As of the 2020 census, Woodlands had a population of 1,933. The population density was 1,170.1 PD/sqmi. The median age was 67.8 years. The age distribution was 2.5% under the age of 18, 2.6% aged 18 to 24, 7.9% aged 25 to 44, 26.4% aged 45 to 64, and 60.6% who were 65 years of age or older. For every 100 females, there were 87.5 males, and for every 100 females age 18 and over there were 88.0 males age 18 and over.

98.0% of residents lived in urban areas, while 2.0% lived in rural areas.

The whole population lived in households. There were 993 households, of which 7.2% had children under the age of 18 living in them. Of all households, 80.2% were married-couple households, 2.4% were cohabiting couple households, 6.4% were households with a male householder and no spouse or partner present, and 11.0% were households with a female householder and no spouse or partner present. About 13.3% of all households were made up of individuals, and 10.7% had someone living alone who was 65 years of age or older. The average household size was 1.95. There were 840 families (84.6% of all households).

There were 1,137 housing units at an average density of 688.3 /mi2. Of these, 993 (87.3%) were occupied and 12.7% were vacant. Of occupied units, 91.0% were owner-occupied and 9.0% were occupied by renters. The homeowner vacancy rate was 2.1% and the rental vacancy rate was 4.1%.

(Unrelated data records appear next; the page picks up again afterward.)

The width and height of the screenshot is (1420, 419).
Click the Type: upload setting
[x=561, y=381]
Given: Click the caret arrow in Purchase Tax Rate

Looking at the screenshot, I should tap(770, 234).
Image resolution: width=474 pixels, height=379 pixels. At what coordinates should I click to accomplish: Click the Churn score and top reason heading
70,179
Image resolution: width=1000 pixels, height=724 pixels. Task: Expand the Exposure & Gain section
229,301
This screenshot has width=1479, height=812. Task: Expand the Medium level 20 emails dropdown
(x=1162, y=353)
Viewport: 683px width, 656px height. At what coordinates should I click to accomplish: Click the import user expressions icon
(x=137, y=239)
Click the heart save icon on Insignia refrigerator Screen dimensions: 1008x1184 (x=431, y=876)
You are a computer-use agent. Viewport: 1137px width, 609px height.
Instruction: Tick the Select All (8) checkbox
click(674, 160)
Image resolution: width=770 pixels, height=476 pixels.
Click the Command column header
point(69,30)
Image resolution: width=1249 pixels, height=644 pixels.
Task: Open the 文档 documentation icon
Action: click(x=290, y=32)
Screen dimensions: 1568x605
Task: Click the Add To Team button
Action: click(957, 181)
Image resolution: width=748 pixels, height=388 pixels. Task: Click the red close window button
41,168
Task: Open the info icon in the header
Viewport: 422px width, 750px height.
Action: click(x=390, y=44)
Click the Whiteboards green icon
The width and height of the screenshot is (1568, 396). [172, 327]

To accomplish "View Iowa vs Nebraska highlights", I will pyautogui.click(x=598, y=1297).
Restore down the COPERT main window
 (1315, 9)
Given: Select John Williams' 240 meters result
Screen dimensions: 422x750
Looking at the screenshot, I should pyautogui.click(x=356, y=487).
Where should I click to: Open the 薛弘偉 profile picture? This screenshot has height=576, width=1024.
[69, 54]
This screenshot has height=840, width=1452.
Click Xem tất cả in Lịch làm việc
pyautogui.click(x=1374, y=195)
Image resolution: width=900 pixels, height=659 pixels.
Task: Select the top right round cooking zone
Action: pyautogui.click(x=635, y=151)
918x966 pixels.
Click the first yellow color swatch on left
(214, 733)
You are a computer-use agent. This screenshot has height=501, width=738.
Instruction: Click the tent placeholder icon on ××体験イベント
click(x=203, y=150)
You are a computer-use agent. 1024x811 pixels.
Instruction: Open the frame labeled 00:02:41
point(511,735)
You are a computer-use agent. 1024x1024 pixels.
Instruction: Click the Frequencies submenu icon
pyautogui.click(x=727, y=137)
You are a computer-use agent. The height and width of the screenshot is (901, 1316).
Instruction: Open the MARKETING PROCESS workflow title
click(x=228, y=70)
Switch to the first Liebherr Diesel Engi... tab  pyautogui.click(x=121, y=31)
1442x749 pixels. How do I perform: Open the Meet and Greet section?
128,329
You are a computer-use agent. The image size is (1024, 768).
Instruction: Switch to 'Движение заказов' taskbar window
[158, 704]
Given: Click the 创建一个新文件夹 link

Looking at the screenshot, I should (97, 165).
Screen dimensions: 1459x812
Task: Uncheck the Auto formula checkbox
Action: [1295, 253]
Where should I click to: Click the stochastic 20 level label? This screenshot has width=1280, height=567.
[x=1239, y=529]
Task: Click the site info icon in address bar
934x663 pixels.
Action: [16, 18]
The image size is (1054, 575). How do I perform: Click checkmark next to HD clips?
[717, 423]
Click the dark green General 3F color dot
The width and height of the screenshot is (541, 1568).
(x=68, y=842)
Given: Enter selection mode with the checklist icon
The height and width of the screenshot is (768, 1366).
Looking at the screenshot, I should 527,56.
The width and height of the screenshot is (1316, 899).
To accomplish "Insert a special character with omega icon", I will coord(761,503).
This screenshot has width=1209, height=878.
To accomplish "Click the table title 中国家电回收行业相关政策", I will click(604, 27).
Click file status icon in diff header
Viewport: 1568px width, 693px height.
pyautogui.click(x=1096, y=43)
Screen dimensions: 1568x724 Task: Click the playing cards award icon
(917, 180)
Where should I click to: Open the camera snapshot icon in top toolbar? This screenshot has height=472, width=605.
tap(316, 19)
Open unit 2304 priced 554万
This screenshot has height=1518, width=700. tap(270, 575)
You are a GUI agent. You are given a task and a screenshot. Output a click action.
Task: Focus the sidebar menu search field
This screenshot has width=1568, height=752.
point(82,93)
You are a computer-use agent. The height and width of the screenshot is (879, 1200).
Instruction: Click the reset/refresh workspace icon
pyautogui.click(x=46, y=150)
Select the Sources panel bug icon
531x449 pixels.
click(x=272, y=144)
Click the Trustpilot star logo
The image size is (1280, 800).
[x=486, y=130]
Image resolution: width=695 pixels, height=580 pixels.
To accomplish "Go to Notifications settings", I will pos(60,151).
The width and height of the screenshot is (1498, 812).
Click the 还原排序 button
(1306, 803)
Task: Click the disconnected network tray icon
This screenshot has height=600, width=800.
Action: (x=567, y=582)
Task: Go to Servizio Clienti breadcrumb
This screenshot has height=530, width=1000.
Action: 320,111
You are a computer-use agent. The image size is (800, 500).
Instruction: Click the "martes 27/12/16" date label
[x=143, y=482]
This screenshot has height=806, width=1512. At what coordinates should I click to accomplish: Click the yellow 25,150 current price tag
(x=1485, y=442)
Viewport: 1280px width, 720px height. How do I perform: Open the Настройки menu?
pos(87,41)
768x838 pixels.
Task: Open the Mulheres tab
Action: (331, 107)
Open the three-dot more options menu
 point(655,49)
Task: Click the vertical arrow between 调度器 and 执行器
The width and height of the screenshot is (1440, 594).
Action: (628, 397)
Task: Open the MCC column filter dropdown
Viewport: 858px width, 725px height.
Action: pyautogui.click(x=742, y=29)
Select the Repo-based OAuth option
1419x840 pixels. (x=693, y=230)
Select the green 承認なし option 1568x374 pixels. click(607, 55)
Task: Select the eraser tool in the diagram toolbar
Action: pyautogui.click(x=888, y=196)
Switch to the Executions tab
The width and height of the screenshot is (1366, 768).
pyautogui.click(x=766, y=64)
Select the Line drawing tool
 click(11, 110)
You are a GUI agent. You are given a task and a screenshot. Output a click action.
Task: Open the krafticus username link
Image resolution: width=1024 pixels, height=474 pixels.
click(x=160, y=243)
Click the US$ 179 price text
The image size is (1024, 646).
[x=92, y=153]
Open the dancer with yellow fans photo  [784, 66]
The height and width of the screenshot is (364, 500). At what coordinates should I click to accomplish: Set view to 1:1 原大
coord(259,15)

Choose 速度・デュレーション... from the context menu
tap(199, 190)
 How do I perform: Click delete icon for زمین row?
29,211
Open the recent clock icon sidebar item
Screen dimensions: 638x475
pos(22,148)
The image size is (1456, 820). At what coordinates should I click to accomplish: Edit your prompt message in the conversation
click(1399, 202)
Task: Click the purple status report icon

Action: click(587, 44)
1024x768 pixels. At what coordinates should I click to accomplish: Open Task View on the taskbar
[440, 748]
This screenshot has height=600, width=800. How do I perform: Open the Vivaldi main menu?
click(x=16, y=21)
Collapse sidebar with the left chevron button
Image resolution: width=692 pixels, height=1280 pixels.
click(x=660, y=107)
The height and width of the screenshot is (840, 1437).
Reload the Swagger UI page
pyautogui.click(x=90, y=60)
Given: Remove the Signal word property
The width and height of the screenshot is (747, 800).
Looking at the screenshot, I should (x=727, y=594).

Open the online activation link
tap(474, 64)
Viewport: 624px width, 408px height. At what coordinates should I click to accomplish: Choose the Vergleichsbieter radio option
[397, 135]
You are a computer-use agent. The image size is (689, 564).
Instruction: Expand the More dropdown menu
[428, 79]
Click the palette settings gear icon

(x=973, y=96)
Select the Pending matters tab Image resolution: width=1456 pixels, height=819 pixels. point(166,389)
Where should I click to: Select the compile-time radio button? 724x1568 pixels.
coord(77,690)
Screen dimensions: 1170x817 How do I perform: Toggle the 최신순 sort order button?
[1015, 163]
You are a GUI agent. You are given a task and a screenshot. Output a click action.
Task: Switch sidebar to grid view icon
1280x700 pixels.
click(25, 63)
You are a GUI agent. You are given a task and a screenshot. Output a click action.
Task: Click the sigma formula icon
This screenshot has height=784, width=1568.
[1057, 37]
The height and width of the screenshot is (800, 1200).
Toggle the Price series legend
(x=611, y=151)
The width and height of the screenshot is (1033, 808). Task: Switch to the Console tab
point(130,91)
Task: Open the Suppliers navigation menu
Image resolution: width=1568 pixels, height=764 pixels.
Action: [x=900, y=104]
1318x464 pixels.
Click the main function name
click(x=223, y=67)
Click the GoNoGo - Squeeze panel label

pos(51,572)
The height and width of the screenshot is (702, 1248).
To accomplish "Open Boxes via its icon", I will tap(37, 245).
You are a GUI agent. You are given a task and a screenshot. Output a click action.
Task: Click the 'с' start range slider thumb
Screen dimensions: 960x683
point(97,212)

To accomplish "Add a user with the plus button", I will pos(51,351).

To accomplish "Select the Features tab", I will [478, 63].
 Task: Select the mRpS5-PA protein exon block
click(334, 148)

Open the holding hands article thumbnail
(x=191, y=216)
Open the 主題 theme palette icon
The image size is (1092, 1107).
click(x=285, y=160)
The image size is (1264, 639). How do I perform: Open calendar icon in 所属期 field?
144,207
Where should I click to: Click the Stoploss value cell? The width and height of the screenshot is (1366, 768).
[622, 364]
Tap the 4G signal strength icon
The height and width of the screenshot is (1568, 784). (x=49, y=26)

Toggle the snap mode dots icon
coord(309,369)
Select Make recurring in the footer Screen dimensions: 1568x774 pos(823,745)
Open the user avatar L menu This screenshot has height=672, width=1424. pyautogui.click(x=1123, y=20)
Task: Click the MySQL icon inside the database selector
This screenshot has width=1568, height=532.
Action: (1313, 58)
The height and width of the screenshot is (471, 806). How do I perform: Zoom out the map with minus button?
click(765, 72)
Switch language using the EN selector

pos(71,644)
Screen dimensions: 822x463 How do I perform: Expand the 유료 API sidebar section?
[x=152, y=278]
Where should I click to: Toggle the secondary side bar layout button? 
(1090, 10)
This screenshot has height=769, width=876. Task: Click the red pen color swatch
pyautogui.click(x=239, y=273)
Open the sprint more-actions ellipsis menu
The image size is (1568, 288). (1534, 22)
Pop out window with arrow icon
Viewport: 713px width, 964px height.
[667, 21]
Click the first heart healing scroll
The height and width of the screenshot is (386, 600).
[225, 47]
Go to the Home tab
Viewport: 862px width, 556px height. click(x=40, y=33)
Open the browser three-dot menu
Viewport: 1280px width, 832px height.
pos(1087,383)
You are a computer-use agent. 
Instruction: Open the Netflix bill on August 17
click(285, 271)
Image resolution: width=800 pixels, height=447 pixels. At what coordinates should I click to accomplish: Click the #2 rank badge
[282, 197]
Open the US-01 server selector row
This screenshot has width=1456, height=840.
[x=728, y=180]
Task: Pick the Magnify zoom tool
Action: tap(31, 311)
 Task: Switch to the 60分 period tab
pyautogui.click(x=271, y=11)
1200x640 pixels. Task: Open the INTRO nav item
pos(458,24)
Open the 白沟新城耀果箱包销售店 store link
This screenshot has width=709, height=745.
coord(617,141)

Racial composition as of the 2020 census
| Race | Number | Percent |
|---|---|---|
| White | 1,732 | 89.6% |
| Black or African American | 19 | 1.0% |
| American Indian and Alaska Native | 5 | 0.3% |
| Asian | 67 | 3.5% |
| Native Hawaiian and Other Pacific Islander | 2 | 0.1% |
| Some other race | 20 | 1.0% |
| Two or more races | 88 | 4.6% |
| Hispanic or Latino (of any race) | 95 | 4.9% |

===Income and poverty===

In 2023, the US Census Bureau estimated that median household income was $160,694, and the per capita income was $86,613. About 0.0% of families and 0.8% of the population were below the poverty line.
==Education==
It is in the Lucia Mar Unified School District.